**GOAL A**. In the tattie soup text, why does the writer mash some of the potatoes into the soup, and how far should the mashing go?
**GOAL B**. According to the tattie soup text, how often did the writer's household have mince and tatties?
**GOAL C**. Continue the piece about Scottish tattie soup from where it stops.

**TEXT EXCERPT**.
● ● ● ●

This Scottish Tattie Soup recipe is very simple, nourishing, filling and cheap as chips to make. It’s perfect for warming you up on a chilly day!
Every single person in the world who makes tattie soup will have a different recipe/method for making it. I actually grew up in a broth loving house and I don’t recall having tattie soup all that much when I was little. This is simply my take on the classic recipe.
We definitely had that famous Scottish classic mince and tatties at least once a week! It was a staple in our house.
Just about everyone in Scotland will recall their Mother/Granny/Auntie making tattie soup in a different way. There is no “correct” recipe. It has been adapted and passed down through the generations. Just like most recipes!
What food do you remember from your childhood?
scottish tattie soup recipe
Tattie soup is very simple, but nonetheless delicious and very comforting to eat. You need to mash some of the tatties into the soup to achieve the right texture.
Don’t go overboard with the mashing – you definitely still want some large chunks. This is how my lovely mother in law made it. And now I make it for my husband and my boys. It’s like a hug in a bowl to them.
Whenever the weather starts to turn cold, I make a big pan of this tattie soup. It keeps us going for a few days.
You know when you come home from work or from a walk in the Wintertime and you feel cold and weary? A hot, steaming bowl of soup is guaranteed make you feel better and warm you from the inside out.

● ● ● ●

Lines for locating described items
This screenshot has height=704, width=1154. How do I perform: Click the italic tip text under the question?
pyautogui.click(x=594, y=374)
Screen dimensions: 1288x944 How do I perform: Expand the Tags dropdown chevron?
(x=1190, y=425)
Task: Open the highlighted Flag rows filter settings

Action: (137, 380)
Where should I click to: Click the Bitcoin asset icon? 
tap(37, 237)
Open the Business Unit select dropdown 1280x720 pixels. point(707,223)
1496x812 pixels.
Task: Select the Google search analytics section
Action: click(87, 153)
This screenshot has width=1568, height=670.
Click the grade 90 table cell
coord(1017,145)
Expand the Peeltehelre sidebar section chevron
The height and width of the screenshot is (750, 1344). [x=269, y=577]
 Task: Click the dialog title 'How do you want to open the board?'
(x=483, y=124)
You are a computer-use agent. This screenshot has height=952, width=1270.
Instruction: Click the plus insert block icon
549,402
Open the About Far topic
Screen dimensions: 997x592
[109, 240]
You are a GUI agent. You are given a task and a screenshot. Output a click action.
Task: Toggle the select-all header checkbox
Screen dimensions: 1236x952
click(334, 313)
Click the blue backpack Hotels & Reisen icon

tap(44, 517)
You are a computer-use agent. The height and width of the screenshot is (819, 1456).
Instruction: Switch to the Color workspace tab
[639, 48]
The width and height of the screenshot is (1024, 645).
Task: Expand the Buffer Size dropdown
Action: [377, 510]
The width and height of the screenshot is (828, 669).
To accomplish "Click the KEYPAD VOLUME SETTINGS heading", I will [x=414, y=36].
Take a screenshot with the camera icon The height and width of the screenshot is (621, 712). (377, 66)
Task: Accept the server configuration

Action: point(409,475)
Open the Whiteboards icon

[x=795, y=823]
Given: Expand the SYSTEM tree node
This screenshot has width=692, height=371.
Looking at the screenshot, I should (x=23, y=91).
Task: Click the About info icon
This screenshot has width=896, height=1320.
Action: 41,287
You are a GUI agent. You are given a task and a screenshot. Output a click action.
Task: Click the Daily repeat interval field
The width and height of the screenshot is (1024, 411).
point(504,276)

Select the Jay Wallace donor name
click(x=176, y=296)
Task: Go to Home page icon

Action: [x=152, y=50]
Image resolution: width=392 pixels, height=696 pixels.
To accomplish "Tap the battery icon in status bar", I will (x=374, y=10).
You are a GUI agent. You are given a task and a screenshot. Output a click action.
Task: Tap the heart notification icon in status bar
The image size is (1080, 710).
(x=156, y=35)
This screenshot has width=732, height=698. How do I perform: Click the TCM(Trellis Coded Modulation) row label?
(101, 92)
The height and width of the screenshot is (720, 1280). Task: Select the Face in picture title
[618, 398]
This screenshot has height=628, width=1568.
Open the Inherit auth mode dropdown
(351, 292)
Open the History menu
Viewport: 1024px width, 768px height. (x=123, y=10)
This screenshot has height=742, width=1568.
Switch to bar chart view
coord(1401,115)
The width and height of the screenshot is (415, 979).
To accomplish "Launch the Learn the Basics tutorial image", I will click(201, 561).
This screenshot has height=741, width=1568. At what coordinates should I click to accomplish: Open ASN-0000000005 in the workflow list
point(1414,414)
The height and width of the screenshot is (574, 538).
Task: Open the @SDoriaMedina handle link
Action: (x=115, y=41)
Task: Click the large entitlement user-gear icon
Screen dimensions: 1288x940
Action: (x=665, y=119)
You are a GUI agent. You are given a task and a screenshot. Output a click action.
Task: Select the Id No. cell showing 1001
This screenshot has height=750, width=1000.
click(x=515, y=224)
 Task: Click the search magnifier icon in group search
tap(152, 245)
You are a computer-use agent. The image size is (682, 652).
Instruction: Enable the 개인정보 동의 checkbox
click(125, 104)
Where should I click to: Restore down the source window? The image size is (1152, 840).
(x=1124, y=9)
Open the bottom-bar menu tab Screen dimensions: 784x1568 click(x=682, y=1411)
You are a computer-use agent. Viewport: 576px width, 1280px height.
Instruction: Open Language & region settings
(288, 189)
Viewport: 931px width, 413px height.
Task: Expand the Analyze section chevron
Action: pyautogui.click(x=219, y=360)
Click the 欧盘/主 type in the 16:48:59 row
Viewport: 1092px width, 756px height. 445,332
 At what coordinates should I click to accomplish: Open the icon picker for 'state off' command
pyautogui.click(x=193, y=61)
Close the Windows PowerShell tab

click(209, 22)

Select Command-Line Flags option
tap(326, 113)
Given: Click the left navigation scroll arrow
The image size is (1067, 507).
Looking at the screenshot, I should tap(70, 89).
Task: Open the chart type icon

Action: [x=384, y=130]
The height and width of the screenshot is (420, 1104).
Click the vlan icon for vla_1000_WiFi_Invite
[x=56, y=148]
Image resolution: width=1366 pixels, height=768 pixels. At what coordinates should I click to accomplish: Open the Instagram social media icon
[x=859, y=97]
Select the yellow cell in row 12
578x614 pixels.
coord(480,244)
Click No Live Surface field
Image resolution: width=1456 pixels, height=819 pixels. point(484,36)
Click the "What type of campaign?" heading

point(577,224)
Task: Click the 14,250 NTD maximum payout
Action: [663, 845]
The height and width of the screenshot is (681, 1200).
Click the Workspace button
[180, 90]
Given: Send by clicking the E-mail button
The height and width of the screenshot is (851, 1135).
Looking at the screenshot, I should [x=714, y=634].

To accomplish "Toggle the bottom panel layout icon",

● ● ● ●

**RESULT A**. Some of the tatties are mashed into the soup to achieve the right texture. The mashing shouldn't go overboard, because you still want some large chunks.

**RESULT B**. At least once a week.

**RESULT C**.
If you’re looking for something to serve alongside this soup, my easy soft white sandwich loaf would be perfect. Or if you get your hands on them, Scottish white rolls or crumbly oatcakes would be even more appropriate!
ingredients for making tattie soup
scottish tattie soup recipe
(scroll to the bottom of the post to find printable recipe card with detailed instuctions)
Making tattie soup requires the simplest of ingredients. All you need is:
- 8-10 large Potatoes – the floury kind. Waxy, new potatoes will not work in this recipe.
- 3-4 Carrots. You could also add a little diced turnip. I always use a “swede” – commonly known as “neep” in Scotland. If I have any, I would probably use about half a small one.
- 1 large Leek
- 1 Onion
- 1.5-2 litres chicken, lamb or vegetable stock – Tattie soup was traditionally made with a mutton shank, beef bones or a piece of boiling beef. Making your own stock from meat or bones gives the very best flavour, but if you don’t have any meat you can use ready made stock. I like those stock pots you can buy in all the supermarkets. If you don’t have/can’t get stock pots, a stock cube will also be fine!
- Oil and butter. Now I know this is not traditional at all, but I do like to “sweat” the vegetables to add a little flavour to the soup. This is entirely optional, but if you’re just using a stock cube, it definitely adds that extra “something”. However, if you’re making the soup with meat bones or a piece of beef, you can disperse with this step.
tattie soup made with boiling beef
Some people make tattie soup with a piece of boiling beef or a lamb shank. Boiling beef is pretty inexpensive and will give your soup a fantastic flavour. If you make tattie soup with meat, you’ll need to give a a long, slow cook – at least two hours. The cooked meat can be shredded up and added to the soup at the end. Just make sure you add enough water to completely submerge the meat – you might need up to 3 litres.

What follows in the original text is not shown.